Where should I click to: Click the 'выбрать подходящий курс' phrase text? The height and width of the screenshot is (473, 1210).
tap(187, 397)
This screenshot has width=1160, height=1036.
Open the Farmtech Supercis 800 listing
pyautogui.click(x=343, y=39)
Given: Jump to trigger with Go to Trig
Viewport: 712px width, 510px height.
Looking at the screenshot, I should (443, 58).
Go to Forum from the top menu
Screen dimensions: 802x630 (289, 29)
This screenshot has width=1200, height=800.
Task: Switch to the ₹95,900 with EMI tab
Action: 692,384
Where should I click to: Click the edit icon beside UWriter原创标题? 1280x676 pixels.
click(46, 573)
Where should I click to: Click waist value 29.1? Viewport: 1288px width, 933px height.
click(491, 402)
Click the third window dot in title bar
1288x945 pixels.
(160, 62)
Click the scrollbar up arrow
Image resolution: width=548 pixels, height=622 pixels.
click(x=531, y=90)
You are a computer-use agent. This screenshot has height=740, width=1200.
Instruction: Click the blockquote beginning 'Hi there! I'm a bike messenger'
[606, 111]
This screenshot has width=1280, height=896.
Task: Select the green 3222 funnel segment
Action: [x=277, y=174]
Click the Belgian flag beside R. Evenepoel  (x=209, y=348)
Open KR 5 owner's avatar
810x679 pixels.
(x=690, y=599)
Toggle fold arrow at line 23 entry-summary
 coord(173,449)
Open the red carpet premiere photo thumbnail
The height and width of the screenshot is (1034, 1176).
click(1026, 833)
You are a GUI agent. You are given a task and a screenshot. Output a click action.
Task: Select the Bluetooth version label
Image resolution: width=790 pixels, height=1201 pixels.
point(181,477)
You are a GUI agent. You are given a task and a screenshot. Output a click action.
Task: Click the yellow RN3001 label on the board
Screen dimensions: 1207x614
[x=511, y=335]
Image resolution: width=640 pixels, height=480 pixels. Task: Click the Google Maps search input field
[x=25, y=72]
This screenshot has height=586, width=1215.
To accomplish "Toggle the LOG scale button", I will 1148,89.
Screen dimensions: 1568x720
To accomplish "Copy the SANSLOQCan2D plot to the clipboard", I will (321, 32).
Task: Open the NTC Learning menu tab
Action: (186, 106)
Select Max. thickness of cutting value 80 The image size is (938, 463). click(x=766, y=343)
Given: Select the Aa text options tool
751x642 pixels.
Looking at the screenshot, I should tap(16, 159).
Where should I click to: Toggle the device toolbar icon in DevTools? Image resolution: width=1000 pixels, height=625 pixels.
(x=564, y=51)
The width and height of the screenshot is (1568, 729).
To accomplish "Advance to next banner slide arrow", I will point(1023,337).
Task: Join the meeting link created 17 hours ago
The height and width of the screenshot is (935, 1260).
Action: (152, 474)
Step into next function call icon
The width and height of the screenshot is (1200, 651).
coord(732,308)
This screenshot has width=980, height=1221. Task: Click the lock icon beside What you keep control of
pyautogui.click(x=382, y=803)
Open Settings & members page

** About this exercise **
Go through the listing and copy all of it exactly.

** Exercise answer **
Where should I click to: Click the 'выбрать подходящий курс' phrase text? The height and width of the screenshot is (473, 1210).
tap(187, 397)
This screenshot has width=1160, height=1036.
Open the Farmtech Supercis 800 listing
pyautogui.click(x=343, y=39)
Given: Jump to trigger with Go to Trig
Viewport: 712px width, 510px height.
Looking at the screenshot, I should (443, 58).
Go to Forum from the top menu
Screen dimensions: 802x630 (289, 29)
This screenshot has width=1200, height=800.
Task: Switch to the ₹95,900 with EMI tab
Action: 692,384
Where should I click to: Click the edit icon beside UWriter原创标题? 1280x676 pixels.
click(46, 573)
Where should I click to: Click waist value 29.1? Viewport: 1288px width, 933px height.
click(491, 402)
Click the third window dot in title bar
1288x945 pixels.
(160, 62)
Click the scrollbar up arrow
Image resolution: width=548 pixels, height=622 pixels.
click(x=531, y=90)
You are a computer-use agent. This screenshot has height=740, width=1200.
Instruction: Click the blockquote beginning 'Hi there! I'm a bike messenger'
[606, 111]
This screenshot has width=1280, height=896.
Task: Select the green 3222 funnel segment
Action: [x=277, y=174]
Click the Belgian flag beside R. Evenepoel  (x=209, y=348)
Open KR 5 owner's avatar
810x679 pixels.
(x=690, y=599)
Toggle fold arrow at line 23 entry-summary
 coord(173,449)
Open the red carpet premiere photo thumbnail
The height and width of the screenshot is (1034, 1176).
click(1026, 833)
You are a GUI agent. You are given a task and a screenshot. Output a click action.
Task: Select the Bluetooth version label
Image resolution: width=790 pixels, height=1201 pixels.
point(181,477)
You are a GUI agent. You are given a task and a screenshot. Output a click action.
Task: Click the yellow RN3001 label on the board
Screen dimensions: 1207x614
[x=511, y=335]
Image resolution: width=640 pixels, height=480 pixels. Task: Click the Google Maps search input field
[x=25, y=72]
This screenshot has height=586, width=1215.
To accomplish "Toggle the LOG scale button", I will 1148,89.
Screen dimensions: 1568x720
To accomplish "Copy the SANSLOQCan2D plot to the clipboard", I will (321, 32).
Task: Open the NTC Learning menu tab
Action: (186, 106)
Select Max. thickness of cutting value 80 The image size is (938, 463). click(x=766, y=343)
Given: Select the Aa text options tool
751x642 pixels.
Looking at the screenshot, I should tap(16, 159).
Where should I click to: Toggle the device toolbar icon in DevTools? Image resolution: width=1000 pixels, height=625 pixels.
(x=564, y=51)
The width and height of the screenshot is (1568, 729).
To accomplish "Advance to next banner slide arrow", I will point(1023,337).
Task: Join the meeting link created 17 hours ago
The height and width of the screenshot is (935, 1260).
Action: (152, 474)
Step into next function call icon
The width and height of the screenshot is (1200, 651).
coord(732,308)
This screenshot has width=980, height=1221. Task: Click the lock icon beside What you keep control of
pyautogui.click(x=382, y=803)
Open Settings & members page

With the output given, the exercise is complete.